The CEO and founder of the New York payroll company MyPayrollHR was arrested and charged Monday (Sept. 23) in a $70 million bank fraud scheme that left hundreds of small businesses across the country scrambling, The Wall Street Journal reported.
Michael Mann, 49, allegedly obtained millions in bank loans and lines of credit over the last decade that he diverted to fake companies, the United States Attorney for the Northern District of New York said in a statement.
MyPayrollHR abruptly shuttered on Sept. 5 after Mann’s banks, suspecting him of fraud, froze his accounts, authorities said. The company handled payroll for roughly 1,000 businesses across the United States.
According to the complaint filed in U.S. District Court in Albany on Friday (Sept. 20), Mann began borrowing “large sums of money” starting around 2010. Mann insisted that MyPayrollHR was a legitimate company, but admitted to creating other companies “that had no purpose other than to be used in fraud,” the complaint says.
Mann did not enter a plea and was released on a $200,000 bond secured by his home and two cars. He faces up to 30 years in prison, a maximum $1 million fine and five years of post-release supervision, the WSJ reported.
The NYC-based financial technology company DailyPay has created a $25,000 fund to pay for overdraft and/or late fees for MyPayrollHR employees, up to $100 per employee. DailyPay enables employers to provide on-demand access to employee wages.

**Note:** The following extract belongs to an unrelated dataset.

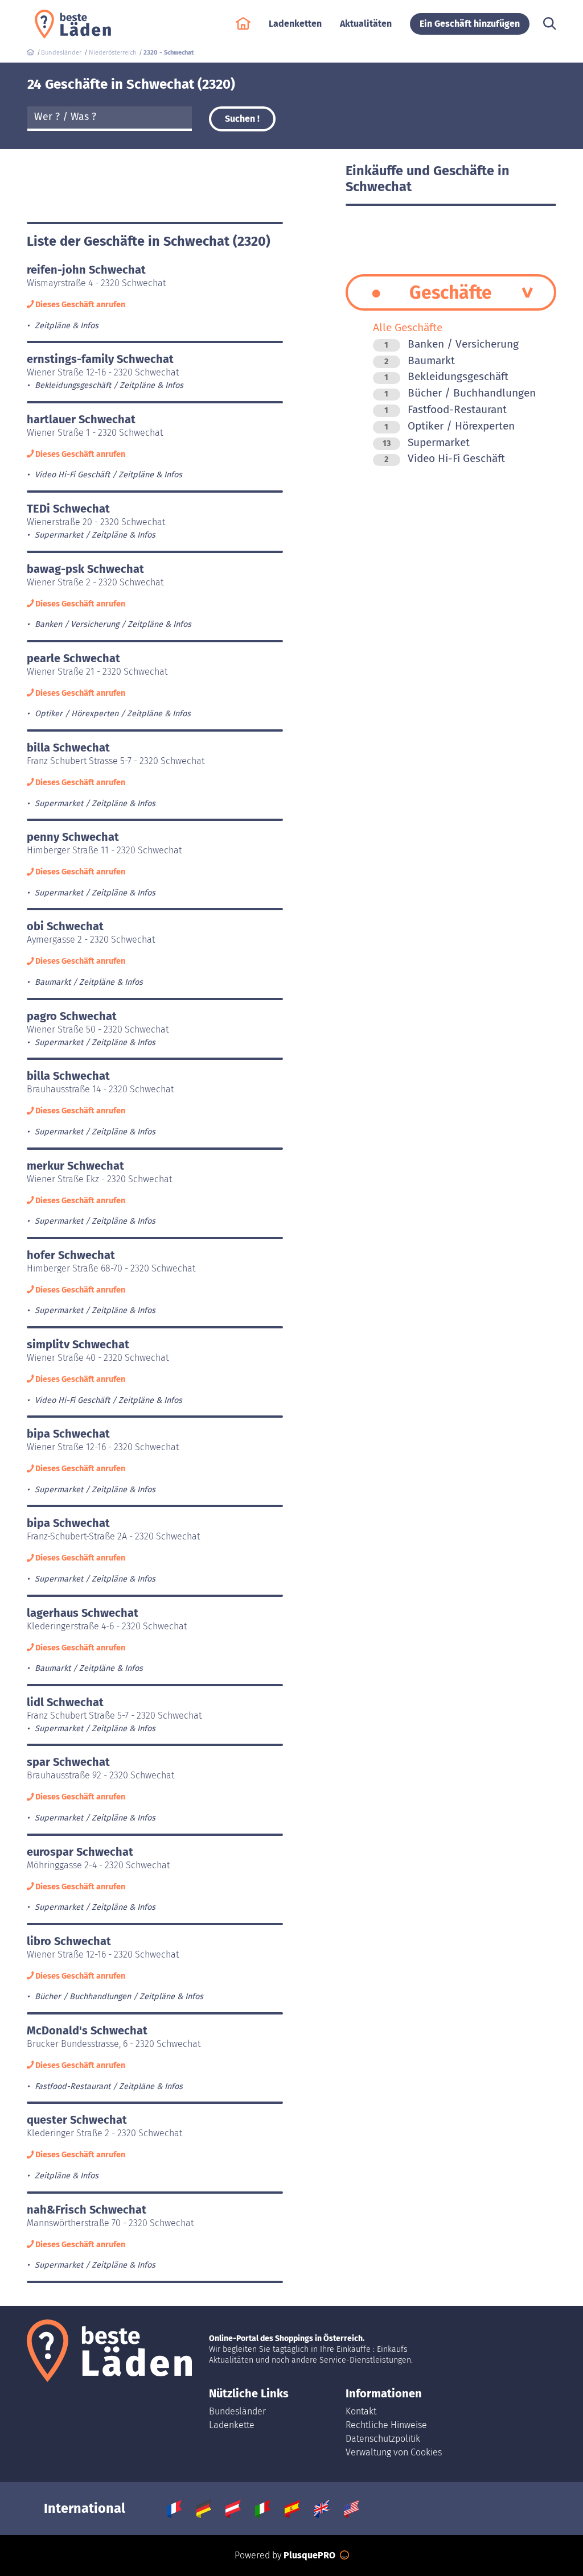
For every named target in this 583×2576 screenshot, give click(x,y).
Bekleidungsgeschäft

A CEO going full Ocean’s 11 and pulling a heist within their own organization is certainly a Black Swan event in the world of payroll operations, said DailyPay CEO Jason Lee.
But the underlying problems that make this situation such a rapidly escalating catastrophe, Lee said, are the issues incumbent on a payroll archetype that is just out of step with what workers and SMBs need.
DailyPay decided to offer relief through this $25,000 fund because Lee said workers living paycheck-to-paycheck who have been hit by this need an immediate solution.